# [WORK TO COMPLETE]
Pick out every line of the data below that contains the string "Task". Treat uppercase and lowercase letters as distinct.

# [STORED RECORDS]

####

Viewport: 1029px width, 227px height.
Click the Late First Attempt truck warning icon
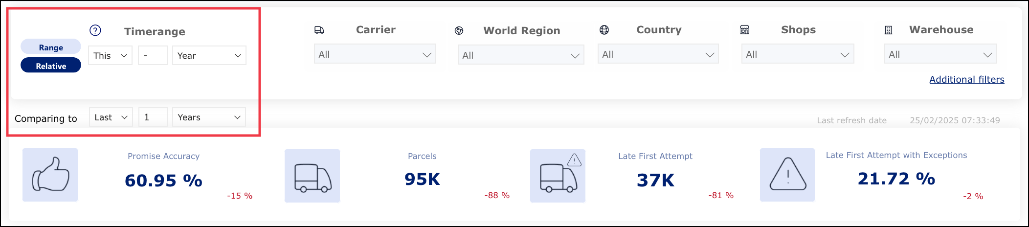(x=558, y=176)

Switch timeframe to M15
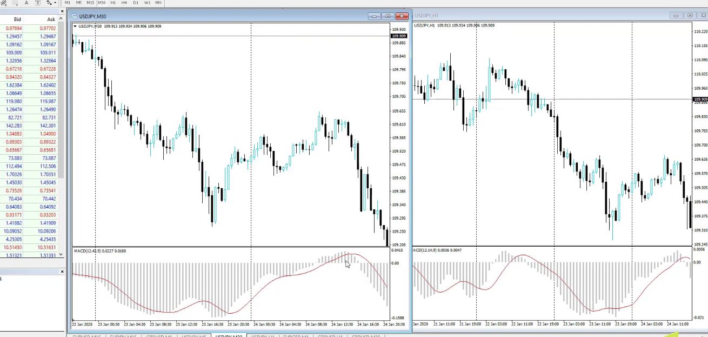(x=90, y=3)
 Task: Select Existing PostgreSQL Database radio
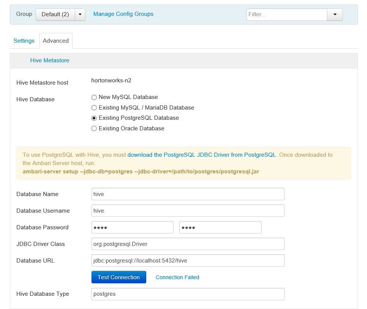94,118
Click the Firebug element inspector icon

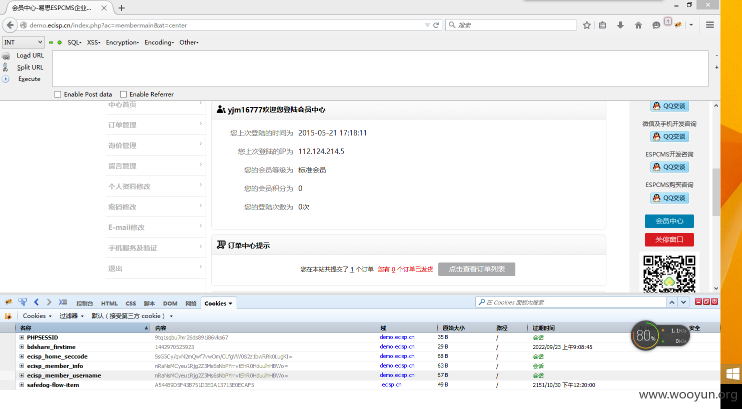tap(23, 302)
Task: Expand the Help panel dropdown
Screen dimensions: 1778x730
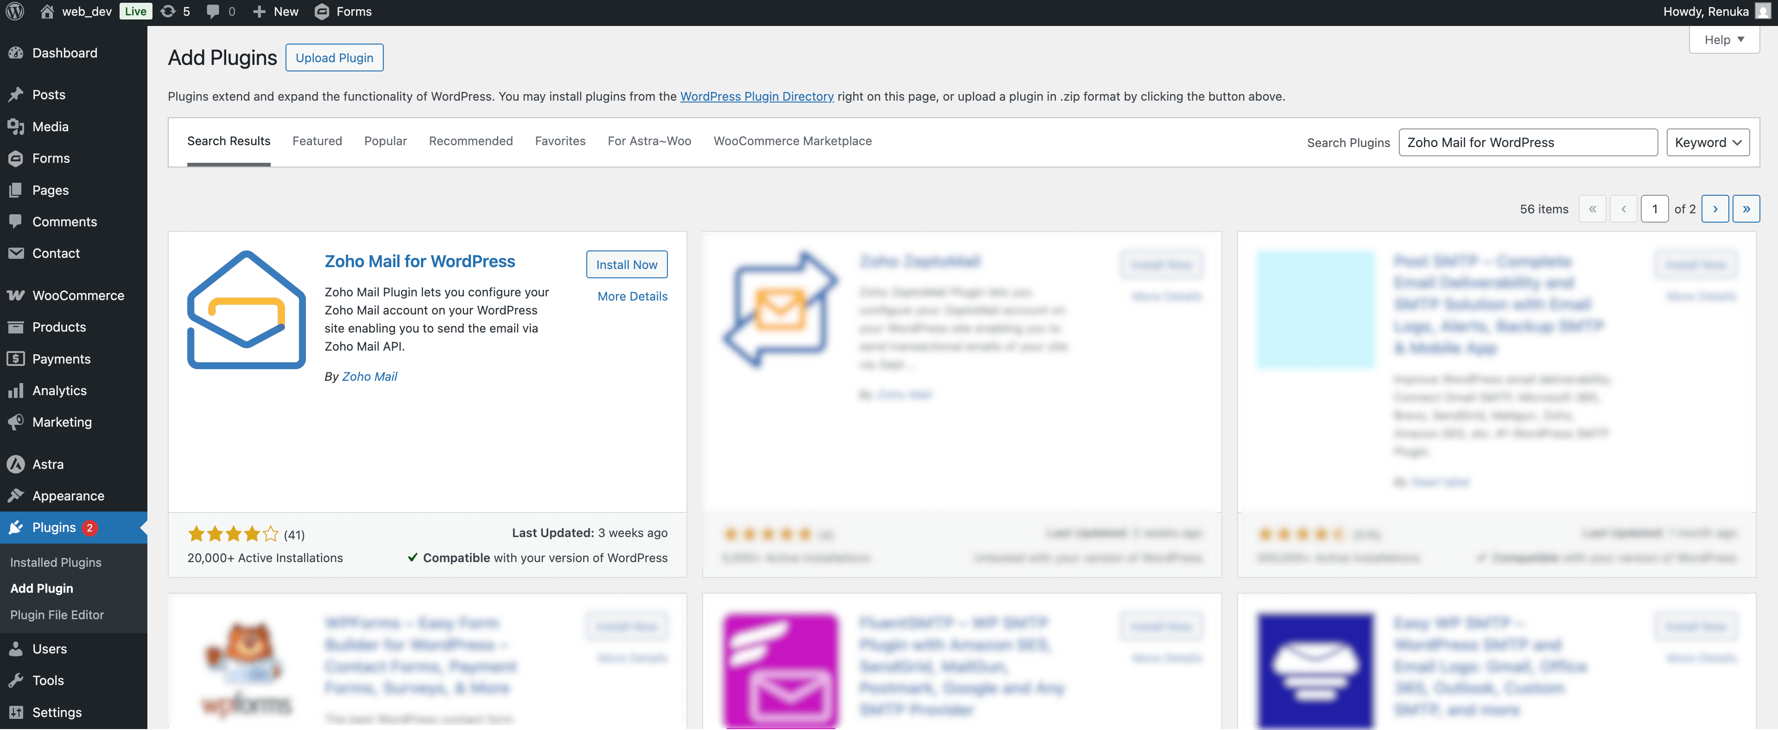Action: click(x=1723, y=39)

####

# [ANSWER BELOW]
 Task: Select Existing PostgreSQL Database radio
Task: Expand the Help panel dropdown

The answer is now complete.